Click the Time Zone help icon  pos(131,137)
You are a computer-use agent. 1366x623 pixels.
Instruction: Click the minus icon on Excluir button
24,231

--

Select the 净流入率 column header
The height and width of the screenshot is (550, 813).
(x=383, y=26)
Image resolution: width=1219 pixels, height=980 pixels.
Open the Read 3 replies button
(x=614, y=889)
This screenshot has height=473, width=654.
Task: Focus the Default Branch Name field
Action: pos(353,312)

WORK TO COMPLETE:
Using the records above, give the count of lines with the word "pixels", and write nothing more.

ANSWER BOX:
2